**READING TEXT**:

*-*-*

Resident Evil: The Final Chapter


This review may contain spoilers!

Well thank God that film series is over! I would give Resident Evil: The Final Chapter a 2/10.

The special effects in this film looked fairly decent, you got some very horrific creations and also some interesting new ones such as the flying creature Alice fights at the start of the film.

The best performance came from William Levy, who played Christian. I liked how abrasive this character was from the start, his open hostility to newcomers inevitably made him the most grounded and realistic role of the film. Levy brought a hardened edge to this character, you felt as if he'd gone through a lot before you met him and it showed in the way he carried himself. Levy had some good minor interactions with other cast members, which allowed you to see the history of this survivor camp and the relations established there in ways the script never revealed at all. Levy did a great job in standing out with a script that can't have been the easiest to work with.

Where do you even begin when talking about a plot like this? This is going to take a bit to unpack but let me highlight some of the serious issues. A big issue that has always plagued the Resident Evil series is continuity. If you've created a sequel then it should follow on from the events of the previous film. Last Resident Evil film saw our heroes gearing up for a battle in Washington, this is rather poorly scrapped and explained away in this film leaving you dissatisfied from the start. But it doesn't stop there! No longer is the Red Queen the antagonist of the film she has been retconned back to her anti-hero days (and given a whole new backstory), Dr Isaacs has been brought back from the dead thanks to that miraculous plot device called cloning and no longer is Wesker in charge as the film bizarrely retcons things so that Isaacs is the big boss baddie (presumably to make the role more enticing for Glen). It's all a weird disconnected mess as Alice fights through hordes of villains to miraculously wipe out all the zombies and find out that she isn't even a real person! That's right, the series undercuts itself by revealing that Alice is little more than some clone of a board member of the Umbrella Corporation; a lazy and confusing plot twist to say the least. The cinematography is about as horrendous as it's ever been, with focus shifting in really unnatural and disjointed way right in the middle of a shot. The score for this Final Chapter is bland, presenting an action fanfare that has no hint of originality whatsoever.

*-*-*

**RECORDS**:
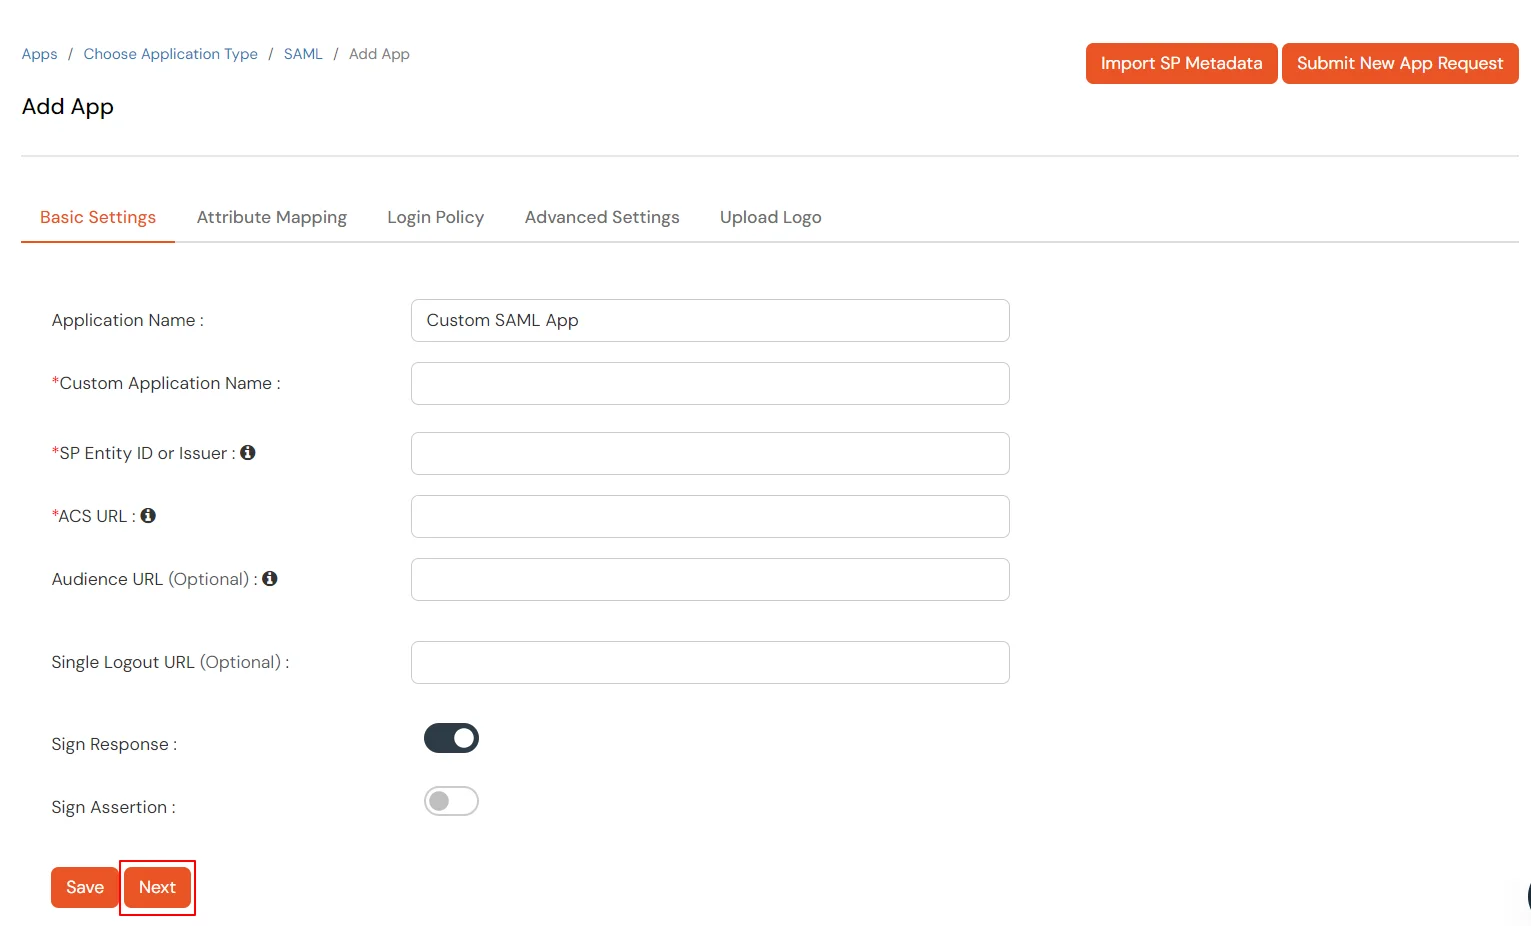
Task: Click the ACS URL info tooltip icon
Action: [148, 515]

*-*-*

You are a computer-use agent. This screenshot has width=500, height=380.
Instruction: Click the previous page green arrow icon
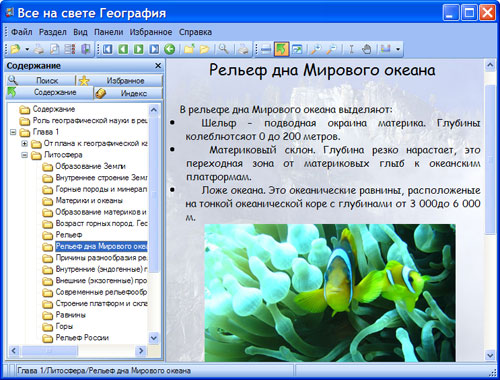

*-*-*

**STATED TASK**: Give the stretch of the review from "The best performance" through "to work with." again, substituting "settlement" for "survivor camp".

**RESPONSE FOR THIS EXERCISE**:
The best performance came from William Levy, who played Christian. I liked how abrasive this character was from the start, his open hostility to newcomers inevitably made him the most grounded and realistic role of the film. Levy brought a hardened edge to this character, you felt as if he'd gone through a lot before you met him and it showed in the way he carried himself. Levy had some good minor interactions with other cast members, which allowed you to see the history of this settlement and the relations established there in ways the script never revealed at all. Levy did a great job in standing out with a script that can't have been the easiest to work with.